Dataset excerpts:
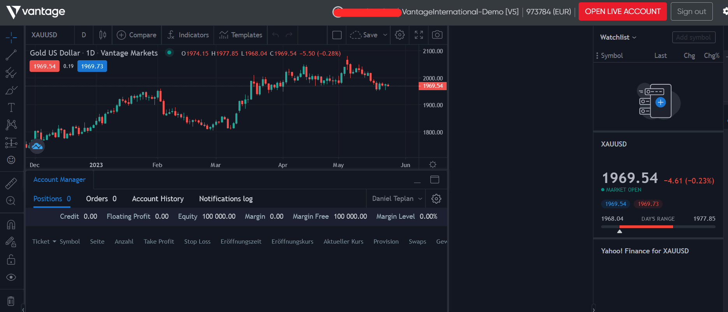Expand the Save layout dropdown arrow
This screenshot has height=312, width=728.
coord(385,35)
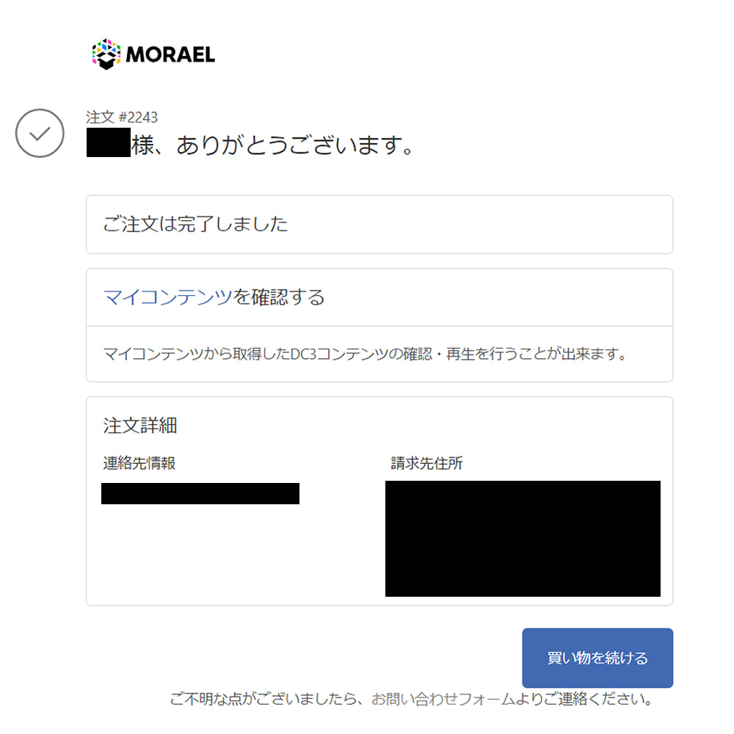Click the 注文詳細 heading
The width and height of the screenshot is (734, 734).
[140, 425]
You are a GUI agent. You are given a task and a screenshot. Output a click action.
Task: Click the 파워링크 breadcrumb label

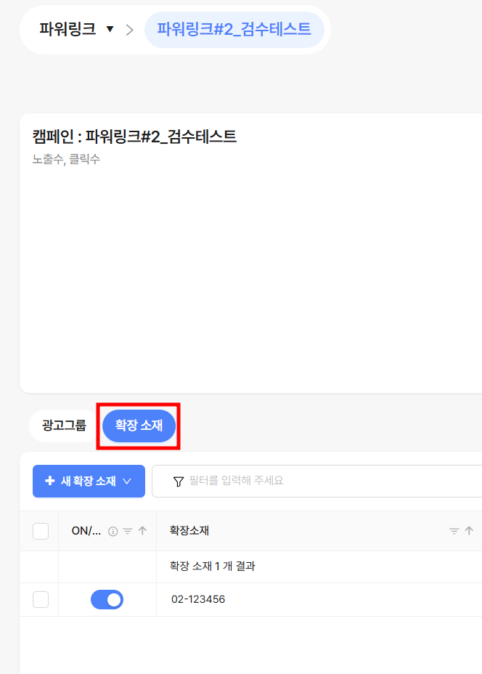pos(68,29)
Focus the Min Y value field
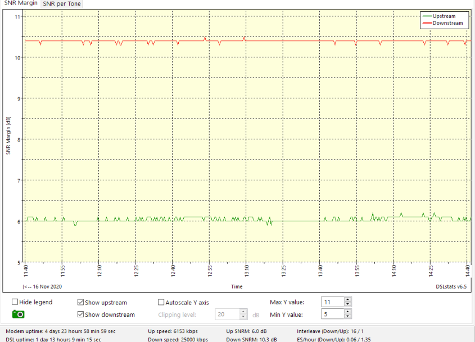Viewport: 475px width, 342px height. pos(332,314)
...
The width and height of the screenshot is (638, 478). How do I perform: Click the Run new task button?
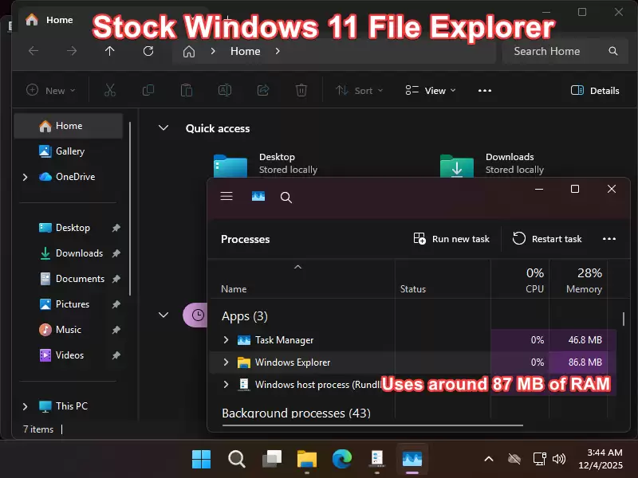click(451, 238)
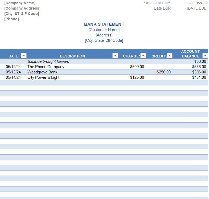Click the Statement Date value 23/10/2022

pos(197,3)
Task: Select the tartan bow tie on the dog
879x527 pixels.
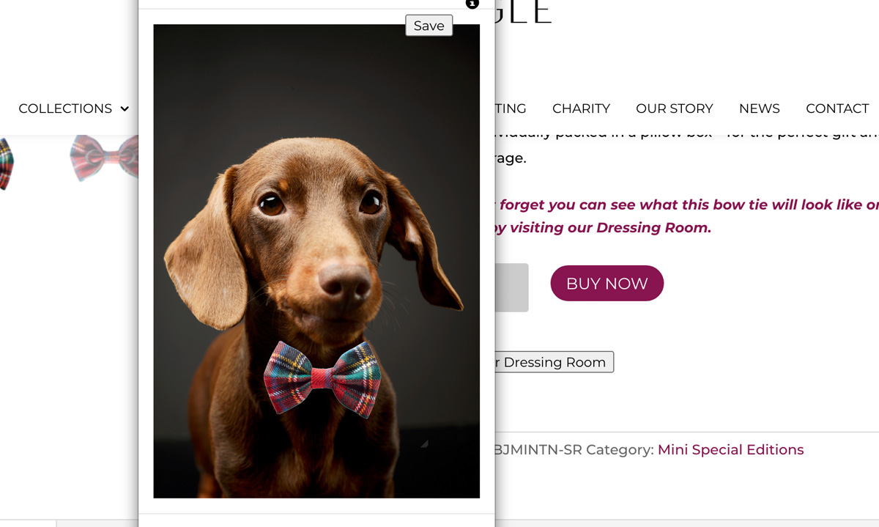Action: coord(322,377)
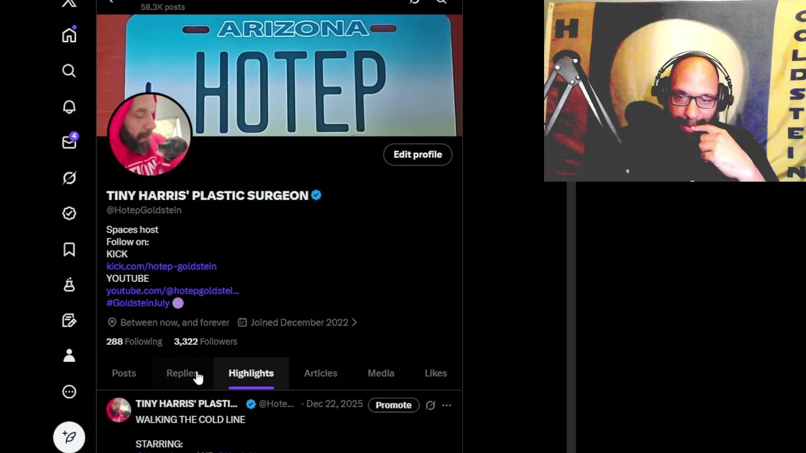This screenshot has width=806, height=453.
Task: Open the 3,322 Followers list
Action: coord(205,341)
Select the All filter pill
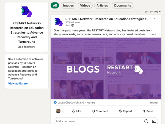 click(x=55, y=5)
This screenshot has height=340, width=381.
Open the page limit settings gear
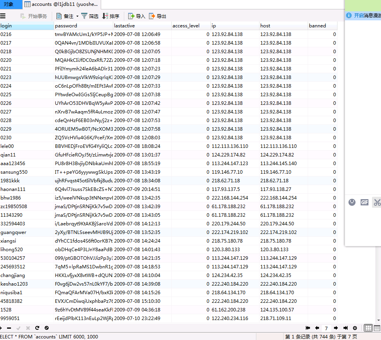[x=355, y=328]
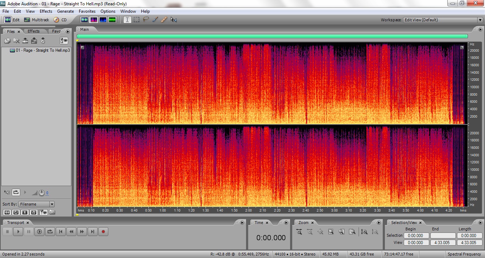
...
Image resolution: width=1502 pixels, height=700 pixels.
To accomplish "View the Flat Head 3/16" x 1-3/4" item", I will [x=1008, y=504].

Assigned task: The answer is the lines of the material above, from the one containing "879x527 pixels." down to the one containing "This screenshot has height=340, width=381.", given exactly and without images.

Result of this exercise:
879x527 pixels.
Action: coord(322,377)
This screenshot has width=806, height=453.
Task: Open the 3,322 Followers list
Action: coord(205,341)
Select the All filter pill
 click(x=55, y=5)
This screenshot has height=340, width=381.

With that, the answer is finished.